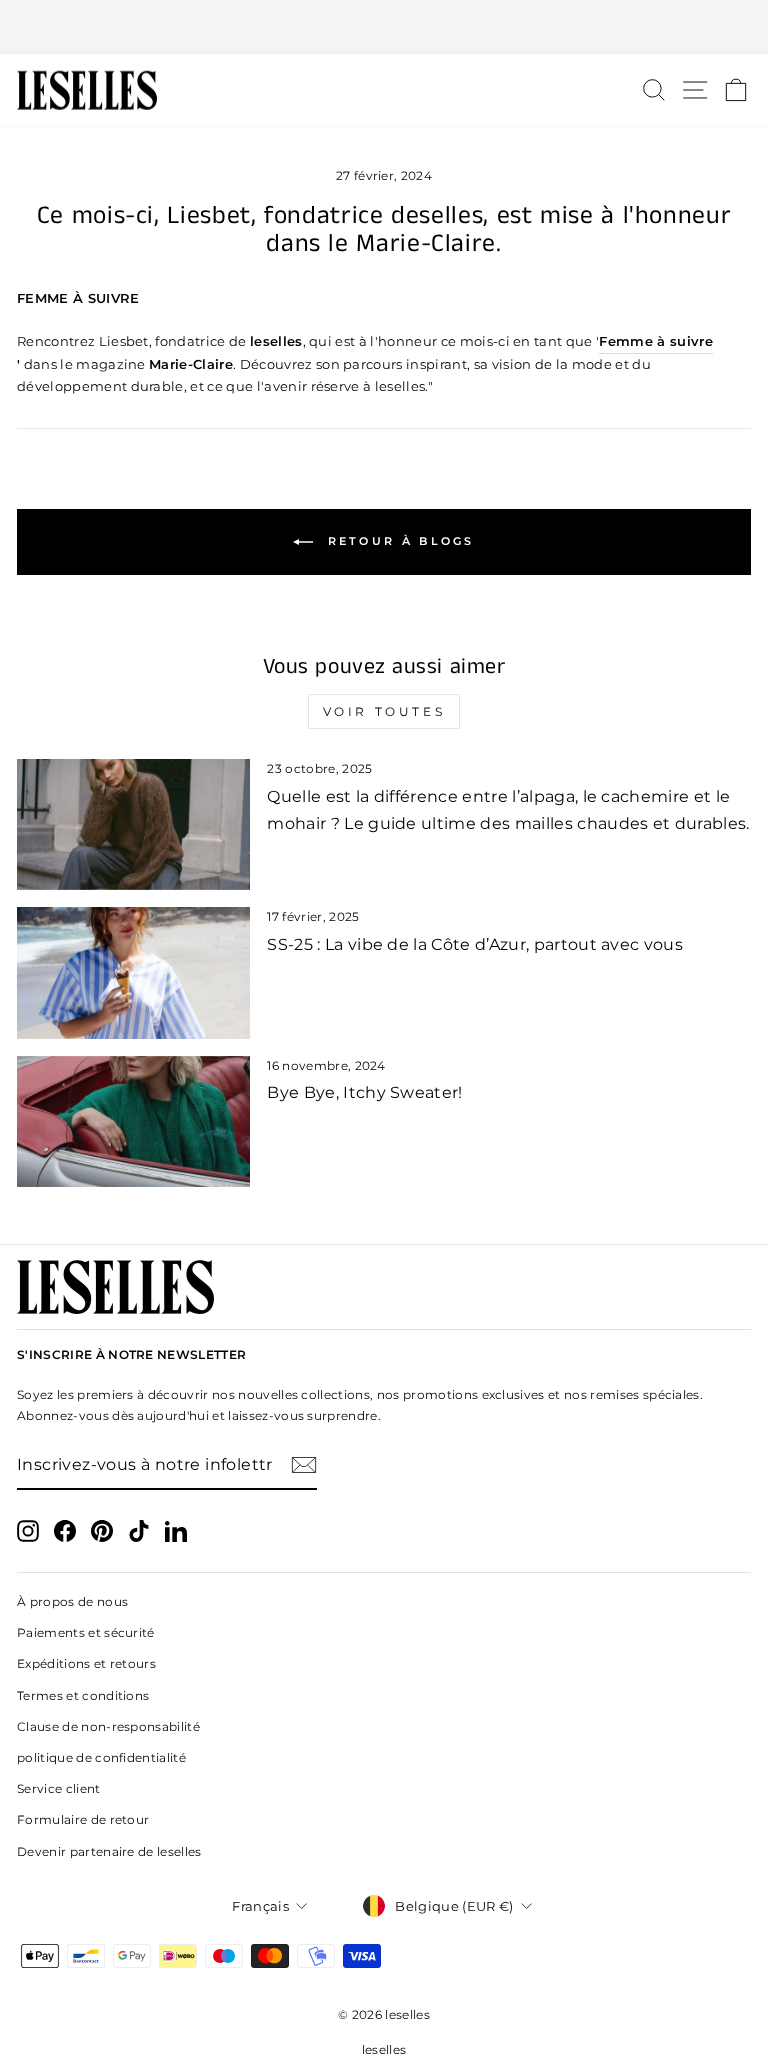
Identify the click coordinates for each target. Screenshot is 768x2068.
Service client (59, 1788)
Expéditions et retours (86, 1663)
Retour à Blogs (398, 541)
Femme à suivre (656, 341)
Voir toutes (384, 711)
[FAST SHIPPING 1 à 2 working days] (384, 27)
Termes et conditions (83, 1695)
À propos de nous (72, 1601)
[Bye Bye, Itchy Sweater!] (133, 1121)
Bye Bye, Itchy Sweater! (364, 1092)
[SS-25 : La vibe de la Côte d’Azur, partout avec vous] (133, 972)
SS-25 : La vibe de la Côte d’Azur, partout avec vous (475, 944)
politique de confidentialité (101, 1757)
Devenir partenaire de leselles (109, 1851)
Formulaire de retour (83, 1819)
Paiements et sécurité (86, 1632)
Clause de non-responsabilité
____________
*WORK TO BE COMPLETED*:
Write out, exactly as they appear, the lines from the one containing "vous (475, 944)" through the last line of the records above, both included, and nothing more.

*WRITTEN ANSWER*:
SS-25 : La vibe de la Côte d’Azur, partout avec vous (475, 944)
politique de confidentialité (101, 1757)
Devenir partenaire de leselles (109, 1851)
Formulaire de retour (83, 1819)
Paiements et sécurité (86, 1632)
Clause de non-responsabilité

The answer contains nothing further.